** BEGIN INPUT RECORDS **
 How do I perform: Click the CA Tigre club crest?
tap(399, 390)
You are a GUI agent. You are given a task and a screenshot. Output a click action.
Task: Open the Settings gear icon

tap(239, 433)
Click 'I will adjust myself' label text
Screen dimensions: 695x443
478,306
** END INPUT RECORDS **
> [DIRECTION] Reproduce the listing above verbatim, line for line.

> [ANSWER TO THIS EXERCISE]
 How do I perform: Click the CA Tigre club crest?
tap(399, 390)
You are a GUI agent. You are given a task and a screenshot. Output a click action.
Task: Open the Settings gear icon

tap(239, 433)
Click 'I will adjust myself' label text
Screen dimensions: 695x443
478,306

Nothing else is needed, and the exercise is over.